_Assignment:_ Your task is to copy all of the entries exactly as they are given.

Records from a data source
★ ★ ★
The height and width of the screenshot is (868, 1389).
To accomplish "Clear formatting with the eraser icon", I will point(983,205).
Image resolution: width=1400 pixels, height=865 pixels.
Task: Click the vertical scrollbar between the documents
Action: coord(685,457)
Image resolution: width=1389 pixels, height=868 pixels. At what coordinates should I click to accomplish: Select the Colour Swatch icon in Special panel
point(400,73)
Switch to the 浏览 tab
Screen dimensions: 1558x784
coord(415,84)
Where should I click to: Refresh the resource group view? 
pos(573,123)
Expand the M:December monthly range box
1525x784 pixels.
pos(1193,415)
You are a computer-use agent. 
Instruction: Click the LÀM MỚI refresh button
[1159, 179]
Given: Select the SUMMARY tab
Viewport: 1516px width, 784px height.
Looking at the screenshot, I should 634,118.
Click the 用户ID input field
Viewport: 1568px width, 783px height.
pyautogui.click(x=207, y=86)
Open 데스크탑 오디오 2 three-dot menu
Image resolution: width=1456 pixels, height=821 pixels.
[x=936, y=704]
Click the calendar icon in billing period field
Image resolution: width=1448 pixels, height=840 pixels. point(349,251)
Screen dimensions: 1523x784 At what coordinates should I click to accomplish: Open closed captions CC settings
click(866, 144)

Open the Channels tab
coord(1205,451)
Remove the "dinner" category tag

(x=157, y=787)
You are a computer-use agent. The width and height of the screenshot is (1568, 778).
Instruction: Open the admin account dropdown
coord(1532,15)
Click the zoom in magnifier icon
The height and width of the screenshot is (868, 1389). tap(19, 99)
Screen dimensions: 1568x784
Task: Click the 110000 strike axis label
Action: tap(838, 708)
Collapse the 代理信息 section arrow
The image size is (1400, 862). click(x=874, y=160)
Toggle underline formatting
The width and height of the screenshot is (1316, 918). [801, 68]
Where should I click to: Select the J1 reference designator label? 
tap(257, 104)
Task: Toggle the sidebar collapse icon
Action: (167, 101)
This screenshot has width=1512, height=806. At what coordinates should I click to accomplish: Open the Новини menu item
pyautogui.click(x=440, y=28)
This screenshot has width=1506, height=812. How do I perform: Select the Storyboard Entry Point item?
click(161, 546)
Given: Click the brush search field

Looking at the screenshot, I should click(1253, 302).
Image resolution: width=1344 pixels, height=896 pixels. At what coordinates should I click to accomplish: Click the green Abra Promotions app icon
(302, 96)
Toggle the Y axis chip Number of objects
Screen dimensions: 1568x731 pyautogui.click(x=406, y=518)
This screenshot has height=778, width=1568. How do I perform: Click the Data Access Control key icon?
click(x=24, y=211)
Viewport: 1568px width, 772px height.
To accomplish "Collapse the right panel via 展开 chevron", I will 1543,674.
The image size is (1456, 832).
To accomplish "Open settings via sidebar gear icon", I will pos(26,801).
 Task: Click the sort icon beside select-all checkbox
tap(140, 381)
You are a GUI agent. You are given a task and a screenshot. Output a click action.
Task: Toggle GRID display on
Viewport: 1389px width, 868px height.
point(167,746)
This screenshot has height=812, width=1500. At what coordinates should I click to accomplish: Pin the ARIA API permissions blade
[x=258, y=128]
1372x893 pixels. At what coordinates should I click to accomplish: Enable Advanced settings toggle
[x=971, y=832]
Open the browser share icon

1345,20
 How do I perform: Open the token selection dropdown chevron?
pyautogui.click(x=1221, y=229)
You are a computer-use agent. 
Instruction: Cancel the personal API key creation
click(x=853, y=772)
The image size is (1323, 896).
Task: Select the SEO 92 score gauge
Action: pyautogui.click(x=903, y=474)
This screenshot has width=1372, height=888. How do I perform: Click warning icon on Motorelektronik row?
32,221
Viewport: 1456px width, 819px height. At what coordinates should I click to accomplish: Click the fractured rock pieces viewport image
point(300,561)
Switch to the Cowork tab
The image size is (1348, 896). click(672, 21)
★ ★ ★
_Result of the task:_
The height and width of the screenshot is (868, 1389).
To accomplish "Clear formatting with the eraser icon", I will point(983,205).
Image resolution: width=1400 pixels, height=865 pixels.
Task: Click the vertical scrollbar between the documents
Action: coord(685,457)
Image resolution: width=1389 pixels, height=868 pixels. At what coordinates should I click to accomplish: Select the Colour Swatch icon in Special panel
point(400,73)
Switch to the 浏览 tab
Screen dimensions: 1558x784
coord(415,84)
Where should I click to: Refresh the resource group view? 
pos(573,123)
Expand the M:December monthly range box
1525x784 pixels.
pos(1193,415)
You are a computer-use agent. 
Instruction: Click the LÀM MỚI refresh button
[1159, 179]
Given: Select the SUMMARY tab
Viewport: 1516px width, 784px height.
Looking at the screenshot, I should 634,118.
Click the 用户ID input field
Viewport: 1568px width, 783px height.
pyautogui.click(x=207, y=86)
Open 데스크탑 오디오 2 three-dot menu
Image resolution: width=1456 pixels, height=821 pixels.
[x=936, y=704]
Click the calendar icon in billing period field
Image resolution: width=1448 pixels, height=840 pixels. point(349,251)
Screen dimensions: 1523x784 At what coordinates should I click to accomplish: Open closed captions CC settings
click(866, 144)

Open the Channels tab
coord(1205,451)
Remove the "dinner" category tag

(x=157, y=787)
You are a computer-use agent. The width and height of the screenshot is (1568, 778).
Instruction: Open the admin account dropdown
coord(1532,15)
Click the zoom in magnifier icon
The height and width of the screenshot is (868, 1389). tap(19, 99)
Screen dimensions: 1568x784
Task: Click the 110000 strike axis label
Action: tap(838, 708)
Collapse the 代理信息 section arrow
The image size is (1400, 862). click(x=874, y=160)
Toggle underline formatting
The width and height of the screenshot is (1316, 918). [801, 68]
Where should I click to: Select the J1 reference designator label? 
tap(257, 104)
Task: Toggle the sidebar collapse icon
Action: (167, 101)
This screenshot has width=1512, height=806. At what coordinates should I click to accomplish: Open the Новини menu item
pyautogui.click(x=440, y=28)
This screenshot has width=1506, height=812. How do I perform: Select the Storyboard Entry Point item?
click(161, 546)
Given: Click the brush search field

Looking at the screenshot, I should click(1253, 302).
Image resolution: width=1344 pixels, height=896 pixels. At what coordinates should I click to accomplish: Click the green Abra Promotions app icon
(302, 96)
Toggle the Y axis chip Number of objects
Screen dimensions: 1568x731 pyautogui.click(x=406, y=518)
This screenshot has height=778, width=1568. How do I perform: Click the Data Access Control key icon?
click(x=24, y=211)
Viewport: 1568px width, 772px height.
To accomplish "Collapse the right panel via 展开 chevron", I will 1543,674.
The image size is (1456, 832).
To accomplish "Open settings via sidebar gear icon", I will pos(26,801).
 Task: Click the sort icon beside select-all checkbox
tap(140, 381)
You are a GUI agent. You are given a task and a screenshot. Output a click action.
Task: Toggle GRID display on
Viewport: 1389px width, 868px height.
point(167,746)
This screenshot has height=812, width=1500. At what coordinates should I click to accomplish: Pin the ARIA API permissions blade
[x=258, y=128]
1372x893 pixels. At what coordinates should I click to accomplish: Enable Advanced settings toggle
[x=971, y=832]
Open the browser share icon

1345,20
 How do I perform: Open the token selection dropdown chevron?
pyautogui.click(x=1221, y=229)
You are a computer-use agent. 
Instruction: Cancel the personal API key creation
click(x=853, y=772)
The image size is (1323, 896).
Task: Select the SEO 92 score gauge
Action: pyautogui.click(x=903, y=474)
This screenshot has width=1372, height=888. How do I perform: Click warning icon on Motorelektronik row?
32,221
Viewport: 1456px width, 819px height. At what coordinates should I click to accomplish: Click the fractured rock pieces viewport image
point(300,561)
Switch to the Cowork tab
The image size is (1348, 896). click(672, 21)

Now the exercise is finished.